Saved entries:

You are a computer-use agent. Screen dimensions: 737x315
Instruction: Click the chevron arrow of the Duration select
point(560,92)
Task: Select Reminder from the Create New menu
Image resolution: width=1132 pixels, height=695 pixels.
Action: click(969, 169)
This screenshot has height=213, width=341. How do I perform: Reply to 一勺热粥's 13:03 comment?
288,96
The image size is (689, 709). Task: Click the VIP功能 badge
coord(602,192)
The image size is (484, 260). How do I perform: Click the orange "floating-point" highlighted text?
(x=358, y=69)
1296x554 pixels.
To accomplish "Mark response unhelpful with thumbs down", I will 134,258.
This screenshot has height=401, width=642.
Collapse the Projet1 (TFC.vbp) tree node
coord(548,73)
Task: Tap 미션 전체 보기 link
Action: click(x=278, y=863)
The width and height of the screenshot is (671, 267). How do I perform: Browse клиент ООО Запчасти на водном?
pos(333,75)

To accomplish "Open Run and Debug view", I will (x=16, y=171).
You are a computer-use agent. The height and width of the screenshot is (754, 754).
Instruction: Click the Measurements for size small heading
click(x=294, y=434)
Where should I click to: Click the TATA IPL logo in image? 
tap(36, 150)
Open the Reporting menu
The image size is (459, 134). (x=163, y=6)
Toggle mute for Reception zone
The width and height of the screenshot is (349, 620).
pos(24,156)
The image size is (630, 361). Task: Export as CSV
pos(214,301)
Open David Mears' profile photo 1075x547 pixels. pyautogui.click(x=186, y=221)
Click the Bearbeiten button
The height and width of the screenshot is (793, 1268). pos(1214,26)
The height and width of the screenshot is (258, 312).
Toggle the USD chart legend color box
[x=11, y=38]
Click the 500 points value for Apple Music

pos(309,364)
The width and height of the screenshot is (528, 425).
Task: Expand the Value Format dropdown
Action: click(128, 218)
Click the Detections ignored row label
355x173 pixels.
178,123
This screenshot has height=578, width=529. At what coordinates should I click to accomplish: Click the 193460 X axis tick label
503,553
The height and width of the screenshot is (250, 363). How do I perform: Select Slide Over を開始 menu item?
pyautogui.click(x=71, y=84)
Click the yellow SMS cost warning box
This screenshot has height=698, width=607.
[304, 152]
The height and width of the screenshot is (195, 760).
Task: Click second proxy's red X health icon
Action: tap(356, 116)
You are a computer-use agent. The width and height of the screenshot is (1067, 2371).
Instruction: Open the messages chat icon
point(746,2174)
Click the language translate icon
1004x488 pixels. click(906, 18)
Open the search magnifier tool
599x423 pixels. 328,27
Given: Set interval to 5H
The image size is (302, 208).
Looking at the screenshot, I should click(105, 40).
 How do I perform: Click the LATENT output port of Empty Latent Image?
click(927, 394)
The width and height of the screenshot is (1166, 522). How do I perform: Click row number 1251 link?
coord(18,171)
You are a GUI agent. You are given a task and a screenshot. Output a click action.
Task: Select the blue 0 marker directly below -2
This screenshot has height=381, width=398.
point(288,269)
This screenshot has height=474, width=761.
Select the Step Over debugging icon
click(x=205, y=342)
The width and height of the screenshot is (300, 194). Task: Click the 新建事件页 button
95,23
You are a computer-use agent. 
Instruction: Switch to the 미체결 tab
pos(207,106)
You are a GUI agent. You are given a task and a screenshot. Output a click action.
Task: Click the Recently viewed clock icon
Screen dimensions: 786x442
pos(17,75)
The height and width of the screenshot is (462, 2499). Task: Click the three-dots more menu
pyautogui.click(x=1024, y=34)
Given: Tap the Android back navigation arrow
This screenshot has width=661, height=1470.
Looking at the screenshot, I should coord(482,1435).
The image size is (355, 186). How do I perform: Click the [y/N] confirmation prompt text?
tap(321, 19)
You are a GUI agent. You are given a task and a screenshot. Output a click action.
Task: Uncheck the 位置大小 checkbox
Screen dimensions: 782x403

• _What is expected_:
Please show each line in the records above that contains "computer".

• _Response_:
You are a computer-use agent. Screen dimensions: 737x315
You are a computer-use agent. The height and width of the screenshot is (754, 754).
You are a computer-use agent. The width and height of the screenshot is (1067, 2371).
You are a computer-use agent. 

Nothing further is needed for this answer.